→ GIVEN PROBLEM
Please extract the entries from the line containing "Given: Click the 'Password' placeholder text" through the line containing "pyautogui.click(x=160, y=82)", copying each line exactly and leaving out the pictures.

→ MATERIALS PROVIDED
_ _ _ _

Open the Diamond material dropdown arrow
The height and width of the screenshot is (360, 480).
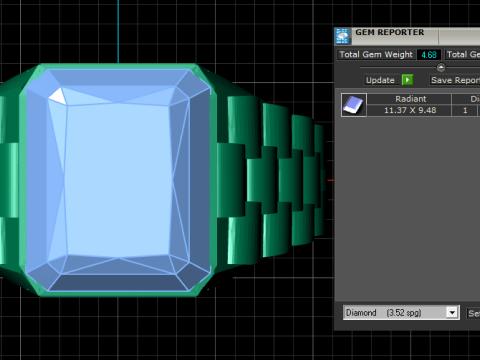tap(452, 313)
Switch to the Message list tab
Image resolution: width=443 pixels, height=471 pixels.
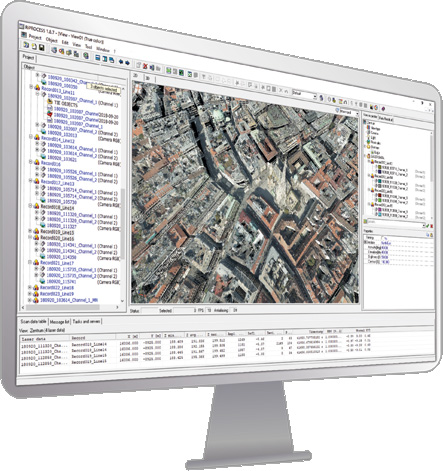(x=60, y=322)
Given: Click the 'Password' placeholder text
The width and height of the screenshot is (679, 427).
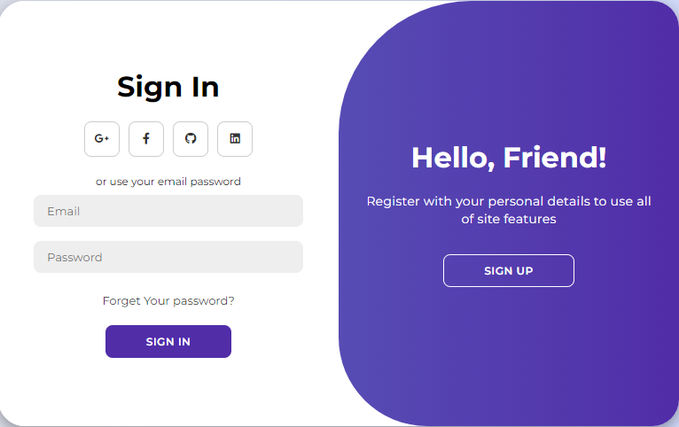Looking at the screenshot, I should (x=75, y=257).
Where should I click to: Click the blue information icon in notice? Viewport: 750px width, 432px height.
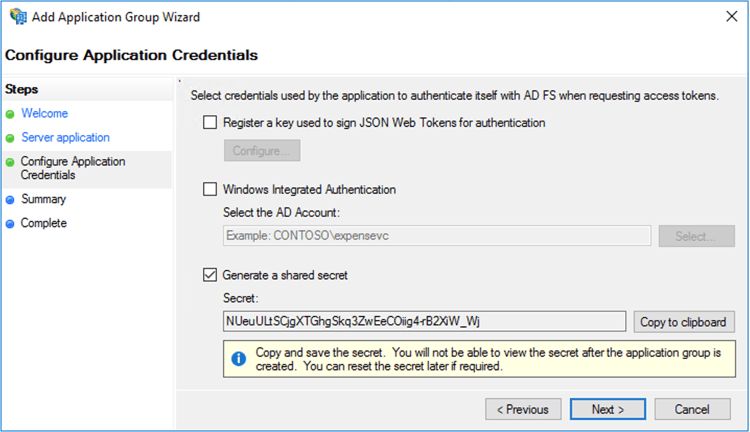click(x=239, y=358)
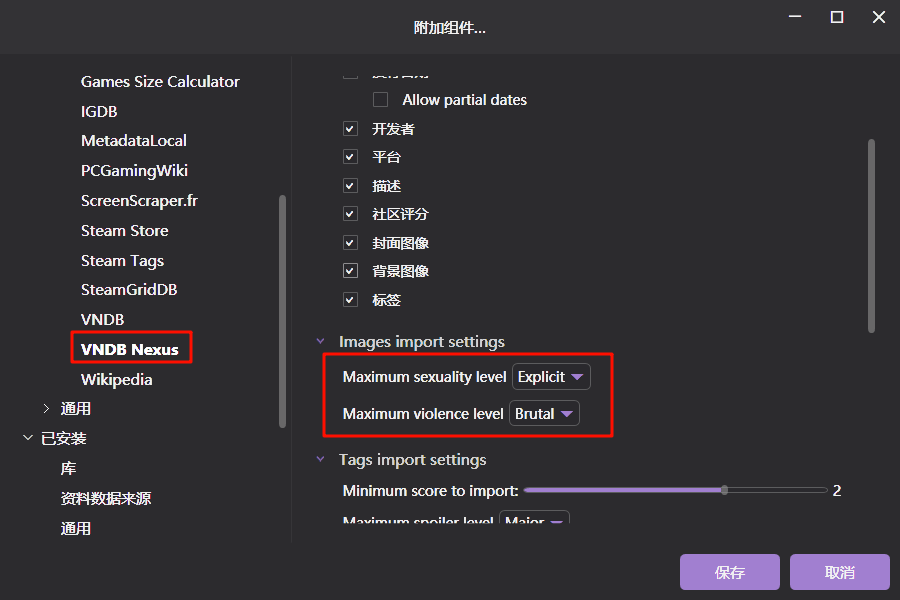Select Games Size Calculator entry
This screenshot has width=900, height=600.
pyautogui.click(x=160, y=82)
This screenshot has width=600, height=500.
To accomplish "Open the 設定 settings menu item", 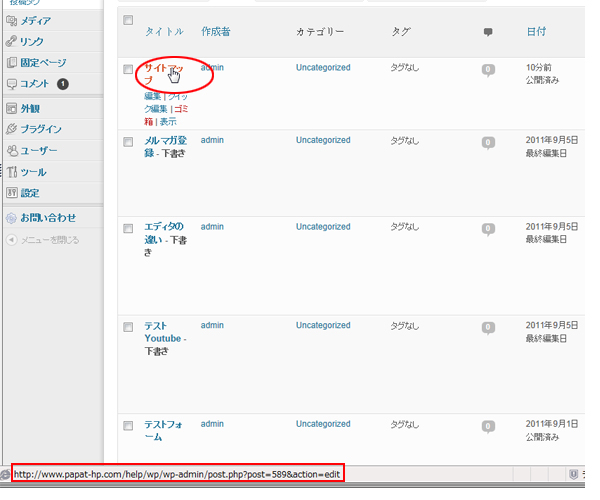I will click(30, 193).
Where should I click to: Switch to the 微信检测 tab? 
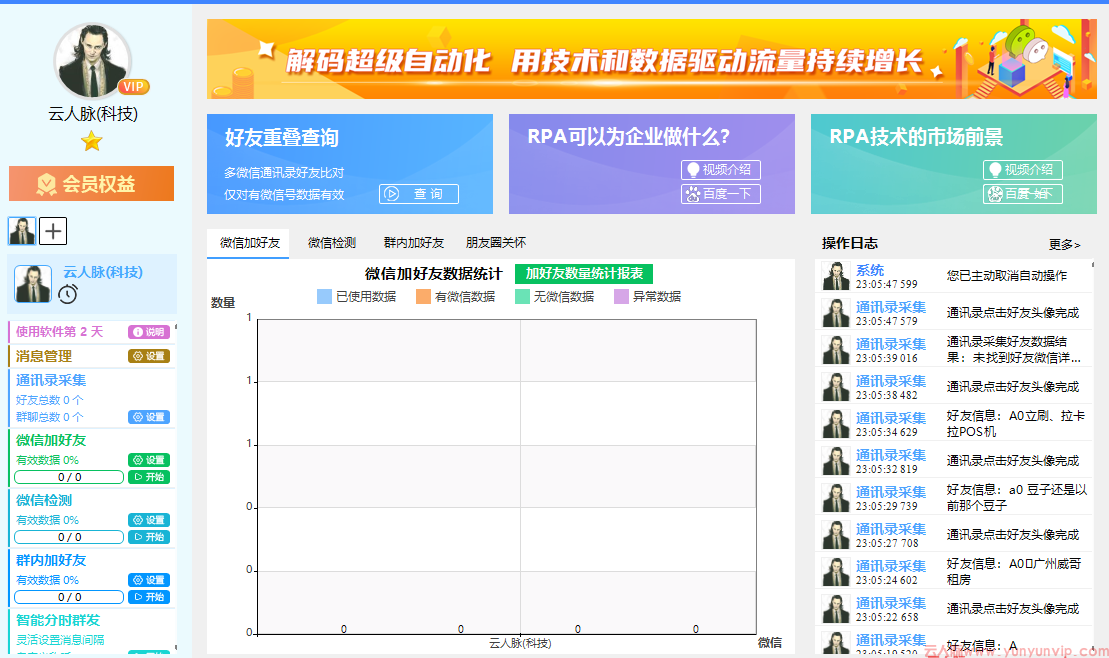[331, 242]
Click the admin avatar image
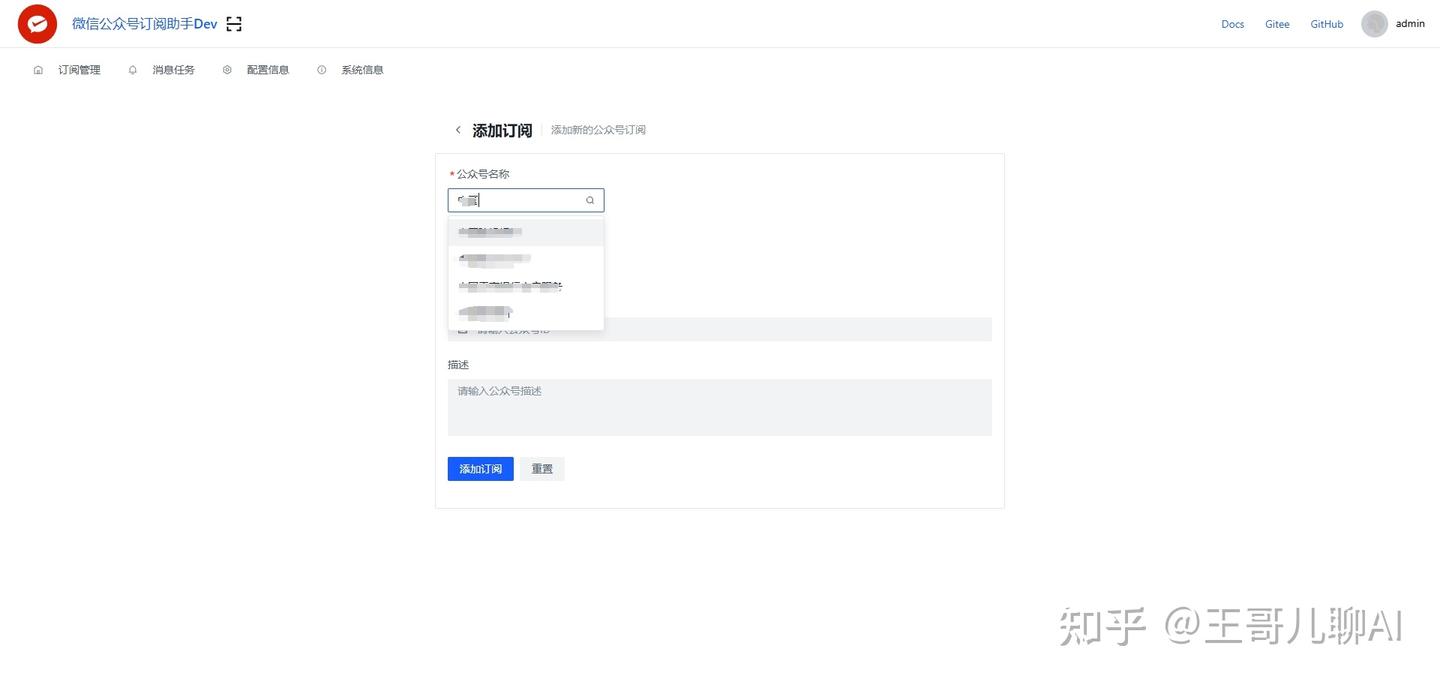1440x685 pixels. (1374, 24)
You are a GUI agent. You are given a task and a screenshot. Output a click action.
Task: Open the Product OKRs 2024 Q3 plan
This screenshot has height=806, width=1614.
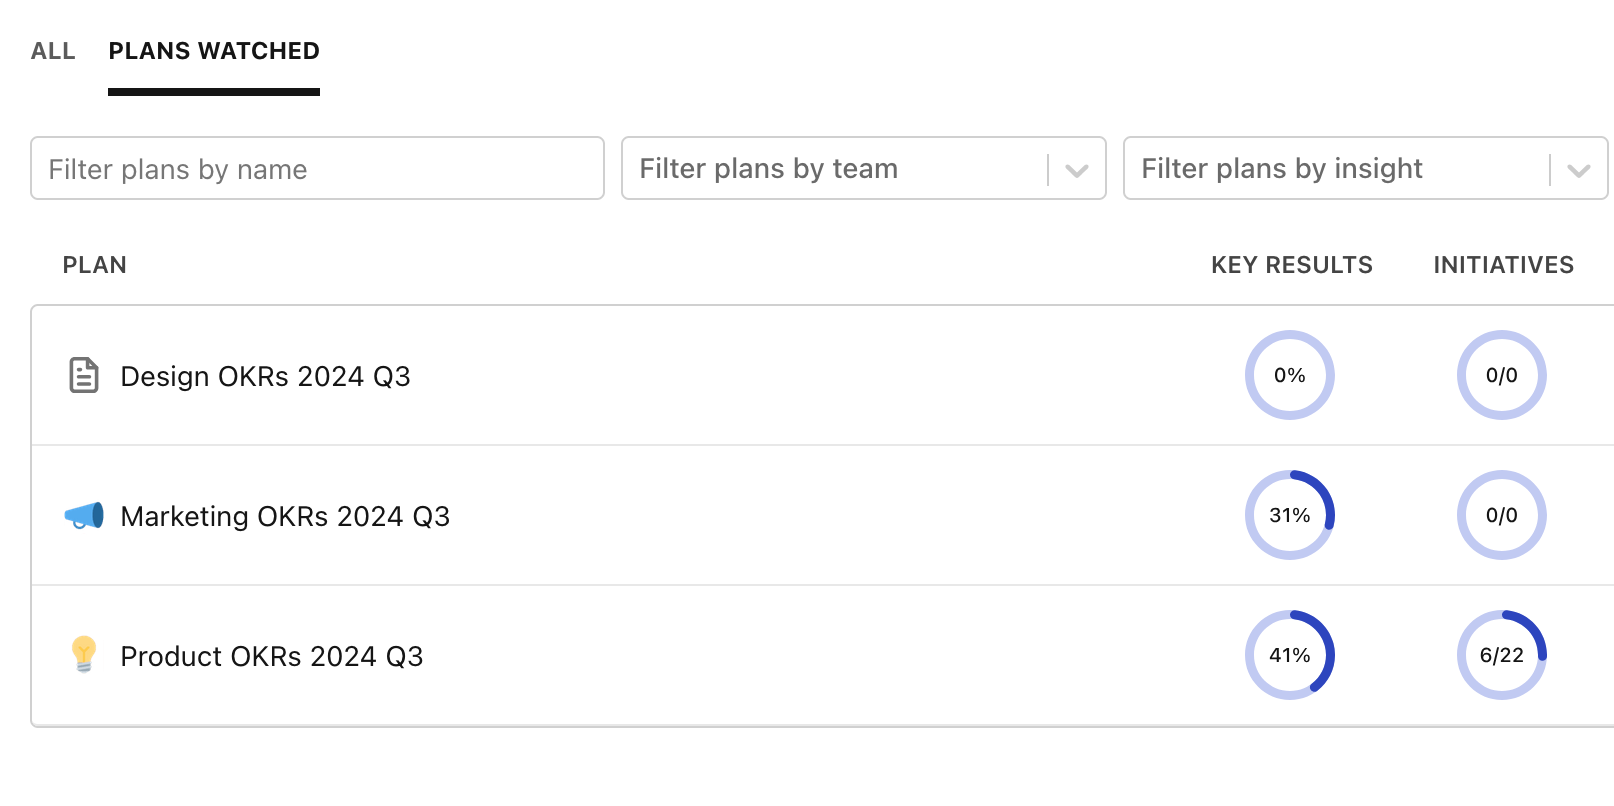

_ _ _ _

→ COMPLETED EXERCISE
Given: Click the 'Password' placeholder text
The width and height of the screenshot is (679, 427).
Looking at the screenshot, I should (x=75, y=257).
Where should I click to: Click the blue information icon in notice? Viewport: 750px width, 432px height.
click(x=239, y=358)
Select Games Size Calculator entry
This screenshot has width=900, height=600.
pyautogui.click(x=160, y=82)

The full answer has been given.